---------- RECORDS TO PROCESS ----------

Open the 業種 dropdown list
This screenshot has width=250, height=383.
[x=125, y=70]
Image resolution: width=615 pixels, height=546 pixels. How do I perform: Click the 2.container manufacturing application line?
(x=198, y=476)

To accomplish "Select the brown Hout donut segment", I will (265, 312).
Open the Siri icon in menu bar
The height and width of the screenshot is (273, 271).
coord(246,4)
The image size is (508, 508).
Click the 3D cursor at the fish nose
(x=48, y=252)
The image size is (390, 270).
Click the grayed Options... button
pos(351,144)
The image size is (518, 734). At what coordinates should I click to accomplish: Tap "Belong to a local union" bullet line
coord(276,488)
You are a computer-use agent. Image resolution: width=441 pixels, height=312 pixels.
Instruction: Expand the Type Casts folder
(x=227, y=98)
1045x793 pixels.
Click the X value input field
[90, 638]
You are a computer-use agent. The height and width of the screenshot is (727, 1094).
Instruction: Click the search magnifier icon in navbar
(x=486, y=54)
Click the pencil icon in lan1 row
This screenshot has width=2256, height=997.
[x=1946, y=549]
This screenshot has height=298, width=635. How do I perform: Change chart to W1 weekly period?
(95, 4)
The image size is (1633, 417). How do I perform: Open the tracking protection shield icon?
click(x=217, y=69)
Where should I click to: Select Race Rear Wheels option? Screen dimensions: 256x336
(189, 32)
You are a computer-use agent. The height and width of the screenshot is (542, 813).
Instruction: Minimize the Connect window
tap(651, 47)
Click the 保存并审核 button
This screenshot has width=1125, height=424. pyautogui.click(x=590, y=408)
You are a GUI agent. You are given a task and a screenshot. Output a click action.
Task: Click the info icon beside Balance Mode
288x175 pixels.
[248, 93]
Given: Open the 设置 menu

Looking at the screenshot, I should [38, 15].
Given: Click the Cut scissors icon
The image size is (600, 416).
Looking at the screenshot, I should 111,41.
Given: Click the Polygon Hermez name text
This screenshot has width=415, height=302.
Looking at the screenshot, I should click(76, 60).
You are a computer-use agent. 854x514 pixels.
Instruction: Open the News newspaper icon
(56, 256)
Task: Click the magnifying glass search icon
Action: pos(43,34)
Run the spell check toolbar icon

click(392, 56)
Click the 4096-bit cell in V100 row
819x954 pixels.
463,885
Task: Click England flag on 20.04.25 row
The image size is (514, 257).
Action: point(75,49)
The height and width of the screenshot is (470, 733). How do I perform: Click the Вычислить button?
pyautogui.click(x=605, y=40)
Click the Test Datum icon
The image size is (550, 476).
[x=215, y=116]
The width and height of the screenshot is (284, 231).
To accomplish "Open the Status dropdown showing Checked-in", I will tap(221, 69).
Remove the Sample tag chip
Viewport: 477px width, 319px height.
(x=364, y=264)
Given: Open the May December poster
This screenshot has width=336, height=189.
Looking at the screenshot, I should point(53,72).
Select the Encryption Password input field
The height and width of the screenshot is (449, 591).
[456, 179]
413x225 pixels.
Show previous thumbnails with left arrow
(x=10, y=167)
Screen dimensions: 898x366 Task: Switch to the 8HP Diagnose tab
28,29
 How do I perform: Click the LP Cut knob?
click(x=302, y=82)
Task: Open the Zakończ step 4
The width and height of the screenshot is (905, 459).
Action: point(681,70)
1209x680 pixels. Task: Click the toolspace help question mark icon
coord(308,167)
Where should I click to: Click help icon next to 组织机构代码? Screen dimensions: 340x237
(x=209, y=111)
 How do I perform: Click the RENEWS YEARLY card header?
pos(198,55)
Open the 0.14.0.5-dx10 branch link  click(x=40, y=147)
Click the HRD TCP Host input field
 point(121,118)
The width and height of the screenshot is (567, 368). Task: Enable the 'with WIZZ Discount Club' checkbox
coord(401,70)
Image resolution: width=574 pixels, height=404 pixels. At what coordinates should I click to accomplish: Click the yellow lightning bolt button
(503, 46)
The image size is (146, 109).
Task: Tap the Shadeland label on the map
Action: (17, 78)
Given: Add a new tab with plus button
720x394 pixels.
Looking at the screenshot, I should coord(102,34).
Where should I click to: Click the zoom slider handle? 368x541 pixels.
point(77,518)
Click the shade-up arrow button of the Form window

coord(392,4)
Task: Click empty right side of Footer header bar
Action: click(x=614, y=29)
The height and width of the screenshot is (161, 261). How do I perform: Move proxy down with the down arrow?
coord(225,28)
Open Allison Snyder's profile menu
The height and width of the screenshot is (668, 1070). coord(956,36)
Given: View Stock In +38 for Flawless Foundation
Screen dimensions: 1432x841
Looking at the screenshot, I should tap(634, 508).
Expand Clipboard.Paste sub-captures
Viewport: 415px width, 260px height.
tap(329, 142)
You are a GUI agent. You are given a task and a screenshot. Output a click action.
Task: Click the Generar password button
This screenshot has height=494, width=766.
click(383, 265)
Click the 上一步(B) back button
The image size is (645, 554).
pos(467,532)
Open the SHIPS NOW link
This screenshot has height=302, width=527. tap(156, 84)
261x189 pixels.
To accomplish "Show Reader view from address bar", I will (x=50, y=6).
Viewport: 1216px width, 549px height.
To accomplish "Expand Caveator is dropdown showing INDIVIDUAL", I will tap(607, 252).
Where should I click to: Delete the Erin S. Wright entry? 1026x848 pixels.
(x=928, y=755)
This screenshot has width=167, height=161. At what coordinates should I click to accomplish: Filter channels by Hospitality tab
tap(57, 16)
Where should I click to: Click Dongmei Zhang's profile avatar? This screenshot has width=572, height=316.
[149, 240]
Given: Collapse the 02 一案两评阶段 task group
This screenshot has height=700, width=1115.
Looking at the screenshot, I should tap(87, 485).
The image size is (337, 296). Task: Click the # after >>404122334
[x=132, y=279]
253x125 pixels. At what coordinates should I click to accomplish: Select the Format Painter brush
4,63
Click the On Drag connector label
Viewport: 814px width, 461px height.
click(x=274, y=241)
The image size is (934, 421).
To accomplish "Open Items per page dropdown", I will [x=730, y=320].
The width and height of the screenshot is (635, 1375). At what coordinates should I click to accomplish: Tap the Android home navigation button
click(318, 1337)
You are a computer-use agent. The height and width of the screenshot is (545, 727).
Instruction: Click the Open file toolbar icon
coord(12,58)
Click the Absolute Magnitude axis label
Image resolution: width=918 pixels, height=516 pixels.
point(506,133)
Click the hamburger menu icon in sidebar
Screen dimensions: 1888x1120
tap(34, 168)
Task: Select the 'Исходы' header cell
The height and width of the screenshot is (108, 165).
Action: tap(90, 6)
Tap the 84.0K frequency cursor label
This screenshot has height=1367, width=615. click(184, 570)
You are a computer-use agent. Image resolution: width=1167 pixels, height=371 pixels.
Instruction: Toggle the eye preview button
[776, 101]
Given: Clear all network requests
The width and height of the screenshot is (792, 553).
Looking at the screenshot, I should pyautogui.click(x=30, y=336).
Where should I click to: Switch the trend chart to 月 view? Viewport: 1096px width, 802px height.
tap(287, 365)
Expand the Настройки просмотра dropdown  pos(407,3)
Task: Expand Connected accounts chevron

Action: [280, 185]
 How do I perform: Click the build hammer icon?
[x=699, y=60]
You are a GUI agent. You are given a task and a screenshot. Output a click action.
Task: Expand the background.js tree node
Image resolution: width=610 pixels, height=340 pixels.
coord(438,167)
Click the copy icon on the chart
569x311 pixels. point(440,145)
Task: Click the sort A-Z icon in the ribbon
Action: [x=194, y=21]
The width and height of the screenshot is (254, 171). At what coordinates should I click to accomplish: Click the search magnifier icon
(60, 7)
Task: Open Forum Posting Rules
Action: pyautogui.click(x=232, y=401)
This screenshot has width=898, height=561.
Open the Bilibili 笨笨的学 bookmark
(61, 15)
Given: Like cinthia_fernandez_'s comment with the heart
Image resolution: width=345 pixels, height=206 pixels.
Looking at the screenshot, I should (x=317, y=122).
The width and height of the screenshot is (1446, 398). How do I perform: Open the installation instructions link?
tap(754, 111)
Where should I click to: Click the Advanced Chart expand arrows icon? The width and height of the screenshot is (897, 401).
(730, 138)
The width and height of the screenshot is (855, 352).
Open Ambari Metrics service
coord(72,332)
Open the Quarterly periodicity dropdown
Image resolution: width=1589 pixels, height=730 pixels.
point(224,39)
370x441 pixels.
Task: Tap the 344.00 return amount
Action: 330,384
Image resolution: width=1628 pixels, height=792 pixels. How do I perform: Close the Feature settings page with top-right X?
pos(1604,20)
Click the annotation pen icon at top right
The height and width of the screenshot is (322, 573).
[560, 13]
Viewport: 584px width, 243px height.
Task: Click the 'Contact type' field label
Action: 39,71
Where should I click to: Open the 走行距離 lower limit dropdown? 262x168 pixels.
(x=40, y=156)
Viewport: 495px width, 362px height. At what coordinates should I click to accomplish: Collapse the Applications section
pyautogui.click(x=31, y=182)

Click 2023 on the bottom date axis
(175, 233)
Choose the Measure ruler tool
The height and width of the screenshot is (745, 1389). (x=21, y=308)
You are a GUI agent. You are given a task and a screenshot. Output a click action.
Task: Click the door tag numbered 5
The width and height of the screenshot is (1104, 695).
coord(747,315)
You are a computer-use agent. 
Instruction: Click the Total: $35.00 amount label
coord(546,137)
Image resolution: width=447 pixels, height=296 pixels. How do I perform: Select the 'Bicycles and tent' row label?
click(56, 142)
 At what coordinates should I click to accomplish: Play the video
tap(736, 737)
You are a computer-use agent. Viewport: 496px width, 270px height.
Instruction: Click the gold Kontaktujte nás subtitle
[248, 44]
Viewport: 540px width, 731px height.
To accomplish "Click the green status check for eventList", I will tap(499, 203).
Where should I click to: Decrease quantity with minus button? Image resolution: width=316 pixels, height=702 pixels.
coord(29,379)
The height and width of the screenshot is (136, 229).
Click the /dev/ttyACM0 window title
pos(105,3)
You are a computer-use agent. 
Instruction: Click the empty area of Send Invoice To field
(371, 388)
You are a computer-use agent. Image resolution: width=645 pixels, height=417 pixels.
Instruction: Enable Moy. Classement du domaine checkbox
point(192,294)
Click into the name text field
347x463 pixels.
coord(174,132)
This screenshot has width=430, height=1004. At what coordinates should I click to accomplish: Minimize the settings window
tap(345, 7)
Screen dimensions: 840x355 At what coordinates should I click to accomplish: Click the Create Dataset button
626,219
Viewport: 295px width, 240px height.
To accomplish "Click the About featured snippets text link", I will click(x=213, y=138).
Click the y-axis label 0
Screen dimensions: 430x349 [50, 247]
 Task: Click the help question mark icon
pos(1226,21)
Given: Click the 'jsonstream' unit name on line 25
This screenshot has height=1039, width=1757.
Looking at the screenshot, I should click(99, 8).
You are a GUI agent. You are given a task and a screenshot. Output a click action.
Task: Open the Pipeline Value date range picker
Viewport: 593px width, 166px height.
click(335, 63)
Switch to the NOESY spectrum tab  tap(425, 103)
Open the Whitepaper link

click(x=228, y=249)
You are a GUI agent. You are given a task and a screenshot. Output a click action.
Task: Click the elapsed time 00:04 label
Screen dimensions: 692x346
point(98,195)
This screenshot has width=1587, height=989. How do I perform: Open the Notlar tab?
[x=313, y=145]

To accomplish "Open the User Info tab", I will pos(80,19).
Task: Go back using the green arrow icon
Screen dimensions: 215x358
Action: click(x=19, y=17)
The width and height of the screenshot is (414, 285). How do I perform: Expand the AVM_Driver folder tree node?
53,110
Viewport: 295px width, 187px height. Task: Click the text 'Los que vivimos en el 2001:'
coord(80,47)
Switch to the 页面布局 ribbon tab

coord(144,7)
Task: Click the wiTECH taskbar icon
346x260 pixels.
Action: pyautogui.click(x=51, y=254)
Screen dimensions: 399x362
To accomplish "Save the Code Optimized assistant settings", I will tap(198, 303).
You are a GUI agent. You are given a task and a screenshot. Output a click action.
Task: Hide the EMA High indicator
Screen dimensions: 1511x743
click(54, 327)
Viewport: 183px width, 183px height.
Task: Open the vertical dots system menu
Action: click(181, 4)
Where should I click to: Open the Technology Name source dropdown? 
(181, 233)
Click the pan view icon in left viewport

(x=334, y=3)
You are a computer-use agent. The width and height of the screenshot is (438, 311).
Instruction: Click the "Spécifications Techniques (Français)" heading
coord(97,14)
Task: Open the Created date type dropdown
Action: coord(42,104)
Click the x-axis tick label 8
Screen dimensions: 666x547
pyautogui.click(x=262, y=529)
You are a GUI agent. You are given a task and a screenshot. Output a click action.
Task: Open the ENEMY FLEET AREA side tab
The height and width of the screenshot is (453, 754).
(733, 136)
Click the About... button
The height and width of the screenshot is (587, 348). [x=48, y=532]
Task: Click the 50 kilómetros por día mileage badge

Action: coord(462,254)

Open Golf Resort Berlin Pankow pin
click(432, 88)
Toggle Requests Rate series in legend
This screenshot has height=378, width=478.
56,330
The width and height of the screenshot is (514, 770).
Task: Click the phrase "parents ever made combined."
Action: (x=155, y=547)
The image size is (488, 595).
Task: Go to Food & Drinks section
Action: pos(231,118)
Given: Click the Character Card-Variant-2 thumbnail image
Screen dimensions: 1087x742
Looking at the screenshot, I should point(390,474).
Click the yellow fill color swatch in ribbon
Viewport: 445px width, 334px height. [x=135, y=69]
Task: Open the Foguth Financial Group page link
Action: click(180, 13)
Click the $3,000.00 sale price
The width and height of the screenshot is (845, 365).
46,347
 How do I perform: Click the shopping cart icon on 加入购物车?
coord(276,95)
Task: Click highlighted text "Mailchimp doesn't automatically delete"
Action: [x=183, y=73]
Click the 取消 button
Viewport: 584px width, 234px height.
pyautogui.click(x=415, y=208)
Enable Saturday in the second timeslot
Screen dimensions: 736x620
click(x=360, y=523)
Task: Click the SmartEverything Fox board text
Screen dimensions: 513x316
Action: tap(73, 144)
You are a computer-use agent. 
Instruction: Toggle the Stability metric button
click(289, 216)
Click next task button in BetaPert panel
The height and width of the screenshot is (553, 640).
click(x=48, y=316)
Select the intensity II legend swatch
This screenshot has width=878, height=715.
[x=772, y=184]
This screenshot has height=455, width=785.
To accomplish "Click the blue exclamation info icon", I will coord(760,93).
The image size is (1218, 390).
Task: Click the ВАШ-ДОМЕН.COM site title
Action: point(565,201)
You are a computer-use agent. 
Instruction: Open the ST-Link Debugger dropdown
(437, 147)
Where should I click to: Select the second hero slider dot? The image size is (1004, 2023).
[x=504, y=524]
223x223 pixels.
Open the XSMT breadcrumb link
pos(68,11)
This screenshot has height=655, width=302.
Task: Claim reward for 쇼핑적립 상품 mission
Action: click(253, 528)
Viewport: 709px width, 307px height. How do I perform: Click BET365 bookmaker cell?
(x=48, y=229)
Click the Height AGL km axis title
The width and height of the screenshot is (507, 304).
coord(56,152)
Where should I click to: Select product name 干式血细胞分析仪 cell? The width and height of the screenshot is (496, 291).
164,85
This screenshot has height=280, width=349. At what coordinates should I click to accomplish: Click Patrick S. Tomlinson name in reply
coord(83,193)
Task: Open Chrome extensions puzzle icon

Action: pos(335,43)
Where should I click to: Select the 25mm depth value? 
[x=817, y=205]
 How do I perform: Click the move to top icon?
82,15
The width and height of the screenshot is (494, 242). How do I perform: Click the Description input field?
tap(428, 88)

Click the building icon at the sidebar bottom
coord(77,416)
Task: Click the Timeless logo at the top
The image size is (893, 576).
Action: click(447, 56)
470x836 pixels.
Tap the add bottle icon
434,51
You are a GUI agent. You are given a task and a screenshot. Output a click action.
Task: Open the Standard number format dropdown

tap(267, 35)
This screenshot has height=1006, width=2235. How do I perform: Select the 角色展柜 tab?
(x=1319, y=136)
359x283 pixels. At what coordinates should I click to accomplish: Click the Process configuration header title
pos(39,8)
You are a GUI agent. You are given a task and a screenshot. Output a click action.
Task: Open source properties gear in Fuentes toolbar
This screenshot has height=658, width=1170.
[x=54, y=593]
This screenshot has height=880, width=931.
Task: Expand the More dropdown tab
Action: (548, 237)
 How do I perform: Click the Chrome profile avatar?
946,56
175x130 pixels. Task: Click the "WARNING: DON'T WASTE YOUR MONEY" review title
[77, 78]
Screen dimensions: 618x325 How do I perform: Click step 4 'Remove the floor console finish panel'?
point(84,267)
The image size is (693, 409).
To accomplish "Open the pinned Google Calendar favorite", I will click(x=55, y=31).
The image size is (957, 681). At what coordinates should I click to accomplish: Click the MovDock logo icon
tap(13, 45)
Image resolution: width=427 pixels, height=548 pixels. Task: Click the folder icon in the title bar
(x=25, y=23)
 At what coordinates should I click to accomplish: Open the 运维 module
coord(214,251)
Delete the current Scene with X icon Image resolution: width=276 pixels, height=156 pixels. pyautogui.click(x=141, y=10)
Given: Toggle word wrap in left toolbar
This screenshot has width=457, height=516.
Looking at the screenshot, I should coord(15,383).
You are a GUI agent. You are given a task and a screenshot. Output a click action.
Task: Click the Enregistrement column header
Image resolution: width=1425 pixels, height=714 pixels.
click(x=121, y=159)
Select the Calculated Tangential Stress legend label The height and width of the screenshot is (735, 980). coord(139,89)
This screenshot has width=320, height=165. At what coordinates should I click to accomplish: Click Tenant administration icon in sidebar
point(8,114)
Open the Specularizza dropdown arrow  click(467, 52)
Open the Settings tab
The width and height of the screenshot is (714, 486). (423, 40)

----------

### [WHAT THIS TASK INVOLVES]
Which lines of the records above contain the word "showing"? Report each one.

### [ANSWER TO THIS TASK]
To accomplish "Open the Status dropdown showing Checked-in", I will tap(221, 69).
To accomplish "Expand Caveator is dropdown showing INDIVIDUAL", I will tap(607, 252).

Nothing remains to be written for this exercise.